9. In figure 10 why the scale bare are different? Also, the quality of staining or imagining is poor. There is no similarity between pictures.

Thank you very much for the remark. We are sorry for the poor quality of Figures. We double checked the scale bars and changed them and several images in former Fig.10. In the new version of the text we combined Figure 9 and Figure 10. There was no similarity between the pictures, since the specimens were different in terms of thickness and the rate of scaffold degradation. Thus these differences are visible on histological sections.

10. What is propose from showing figure 10?

In former Fig.10 (after the revision - Fig.9c) we tried to demonstrate that in addition to the scaffold degradation rate, the cellular composition differs. In the 600 µm scaffold with MSCs, cells migrate best, since the hair follicles was not detected at the corresponding time in other matrices. It can also be seen that the replacement of the 600 µm scaffold with its own tissue is more efficient. The 100µm scaffold with MSC degrades too quickly.

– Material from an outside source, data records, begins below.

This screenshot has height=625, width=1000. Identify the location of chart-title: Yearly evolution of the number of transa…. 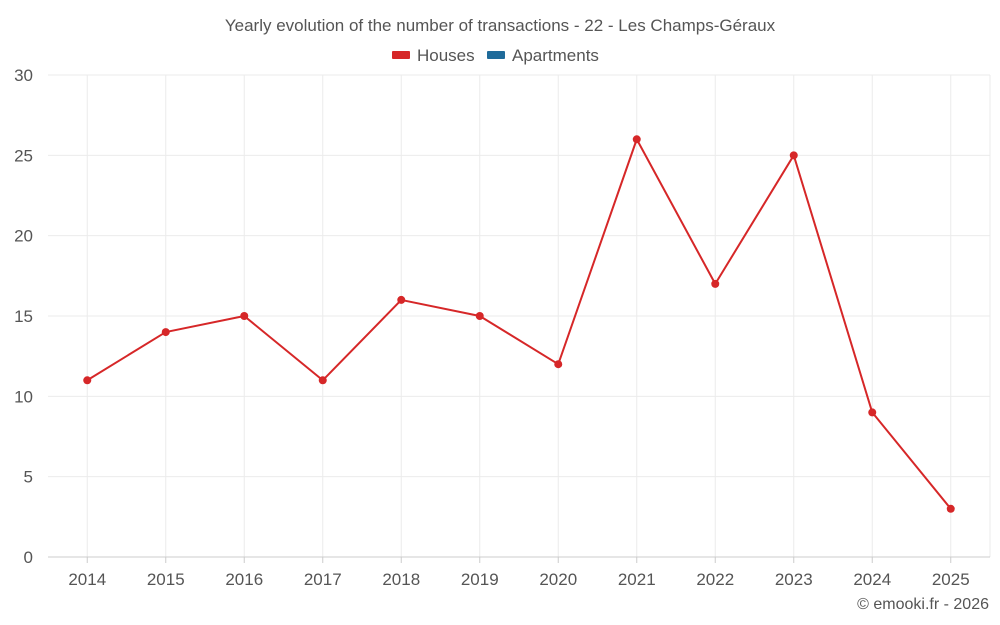
(500, 26).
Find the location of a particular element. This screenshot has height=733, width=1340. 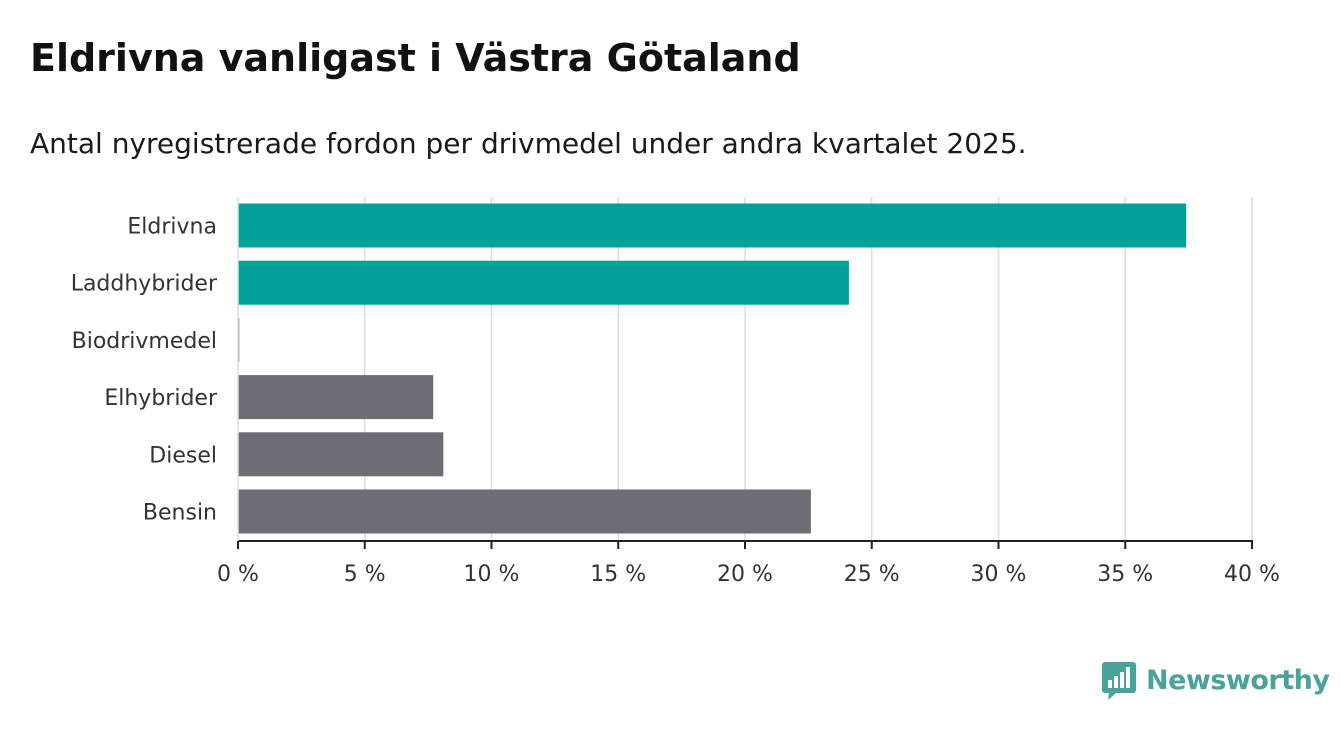

brand: Newsworthy is located at coordinates (1216, 680).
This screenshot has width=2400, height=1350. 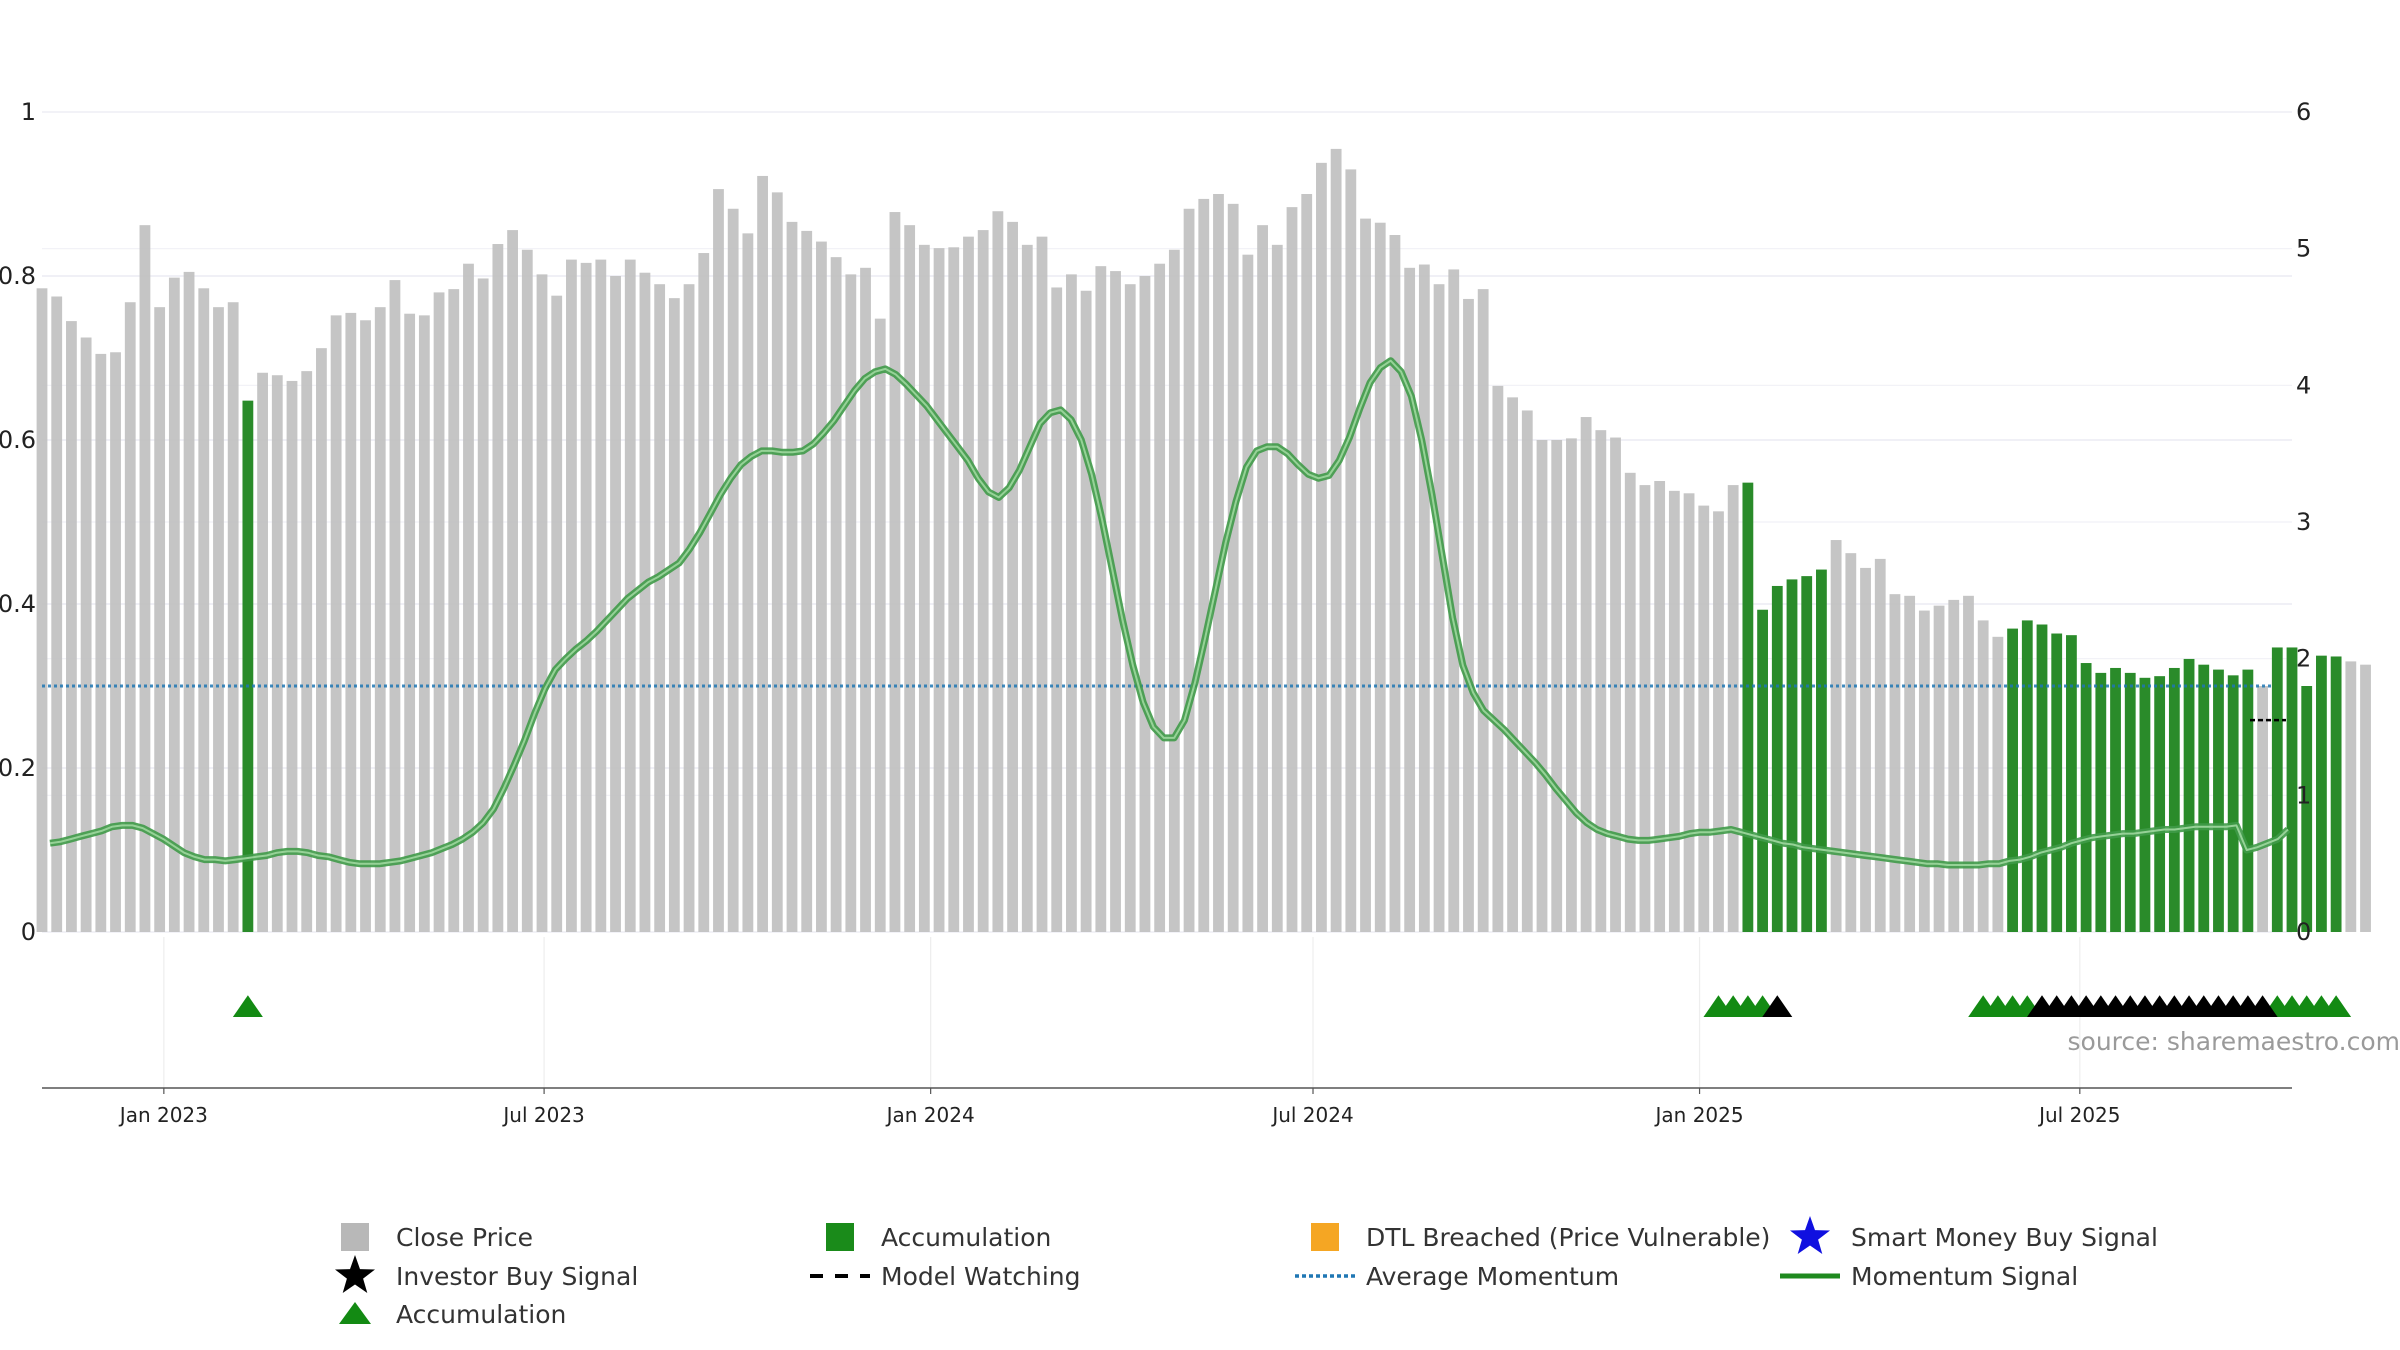 I want to click on legend-item: Model Watching, so click(x=946, y=1276).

Author Response File: Author Response.docx

Round 2

Reviewer 1 Report

The authors made revision and answered all open question sufficiently

Reviewer 3 Report

Since the manuscript is suffering from the lack of novelty and specific subject I believe it is not worth to accept this manuscript in journal with IF 4.96.

At least authors could introduce a specific subject and design several experiments based on the subject for example bone regeneration.

But unfortunately, authors simply did electrospinning and evaluate the biocompatibility like research in 19th century.